◆ WHAT IS NEEDED:
Search the entries below for "agent" and copy each matching line.
BEGIN
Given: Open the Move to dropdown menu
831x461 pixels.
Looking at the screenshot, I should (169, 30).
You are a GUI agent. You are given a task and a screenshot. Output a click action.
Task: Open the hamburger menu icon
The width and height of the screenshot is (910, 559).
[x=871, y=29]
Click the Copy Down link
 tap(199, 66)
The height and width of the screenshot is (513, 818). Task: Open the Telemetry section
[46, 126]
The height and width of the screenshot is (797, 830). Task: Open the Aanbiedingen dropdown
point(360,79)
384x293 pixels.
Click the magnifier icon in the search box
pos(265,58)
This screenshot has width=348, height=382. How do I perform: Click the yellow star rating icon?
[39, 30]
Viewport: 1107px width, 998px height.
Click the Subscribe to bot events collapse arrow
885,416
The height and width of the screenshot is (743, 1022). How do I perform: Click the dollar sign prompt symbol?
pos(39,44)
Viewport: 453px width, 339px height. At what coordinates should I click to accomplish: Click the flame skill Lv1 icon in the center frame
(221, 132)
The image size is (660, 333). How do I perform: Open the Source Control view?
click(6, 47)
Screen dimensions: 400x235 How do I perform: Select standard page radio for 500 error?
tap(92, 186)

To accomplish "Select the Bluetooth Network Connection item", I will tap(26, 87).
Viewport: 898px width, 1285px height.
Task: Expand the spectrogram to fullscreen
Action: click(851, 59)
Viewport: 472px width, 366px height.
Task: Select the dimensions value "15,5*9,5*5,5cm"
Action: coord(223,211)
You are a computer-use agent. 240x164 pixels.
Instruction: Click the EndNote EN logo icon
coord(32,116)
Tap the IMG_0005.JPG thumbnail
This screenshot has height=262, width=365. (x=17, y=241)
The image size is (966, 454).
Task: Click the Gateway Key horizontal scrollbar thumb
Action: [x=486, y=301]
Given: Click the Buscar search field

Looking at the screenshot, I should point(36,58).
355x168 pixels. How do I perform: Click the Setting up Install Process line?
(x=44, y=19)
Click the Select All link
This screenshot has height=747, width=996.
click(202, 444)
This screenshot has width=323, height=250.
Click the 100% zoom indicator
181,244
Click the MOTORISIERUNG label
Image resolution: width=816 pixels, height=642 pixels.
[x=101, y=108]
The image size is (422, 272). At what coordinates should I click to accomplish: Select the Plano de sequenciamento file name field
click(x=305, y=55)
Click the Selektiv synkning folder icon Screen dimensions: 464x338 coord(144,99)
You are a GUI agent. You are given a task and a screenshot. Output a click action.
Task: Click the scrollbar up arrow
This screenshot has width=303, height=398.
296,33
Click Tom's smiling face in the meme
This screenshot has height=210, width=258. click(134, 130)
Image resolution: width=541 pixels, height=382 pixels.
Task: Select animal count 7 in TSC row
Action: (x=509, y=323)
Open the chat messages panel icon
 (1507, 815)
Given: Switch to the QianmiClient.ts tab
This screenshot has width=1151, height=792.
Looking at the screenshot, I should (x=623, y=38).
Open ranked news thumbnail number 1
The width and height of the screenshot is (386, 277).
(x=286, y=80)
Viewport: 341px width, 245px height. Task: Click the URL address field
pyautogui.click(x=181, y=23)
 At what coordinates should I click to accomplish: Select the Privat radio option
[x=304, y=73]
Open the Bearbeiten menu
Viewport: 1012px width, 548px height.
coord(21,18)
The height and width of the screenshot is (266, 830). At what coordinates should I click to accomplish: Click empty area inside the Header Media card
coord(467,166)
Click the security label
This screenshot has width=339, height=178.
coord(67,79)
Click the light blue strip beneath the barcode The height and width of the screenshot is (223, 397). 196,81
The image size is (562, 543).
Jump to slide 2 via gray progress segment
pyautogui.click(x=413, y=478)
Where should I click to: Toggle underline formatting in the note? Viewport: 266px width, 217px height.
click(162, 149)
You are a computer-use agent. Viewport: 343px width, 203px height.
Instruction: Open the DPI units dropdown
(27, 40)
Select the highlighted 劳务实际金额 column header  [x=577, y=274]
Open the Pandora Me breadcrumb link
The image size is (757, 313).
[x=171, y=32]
END
◆ RESPONSE TO THIS TASK:
You are a GUI agent. You are given a task and a screenshot. Output a click action.
You are a computer-use agent. 240x164 pixels.
You are a GUI agent. You are given a task and a screenshot. Output a click action.
You are a computer-use agent. Viewport: 343px width, 203px height.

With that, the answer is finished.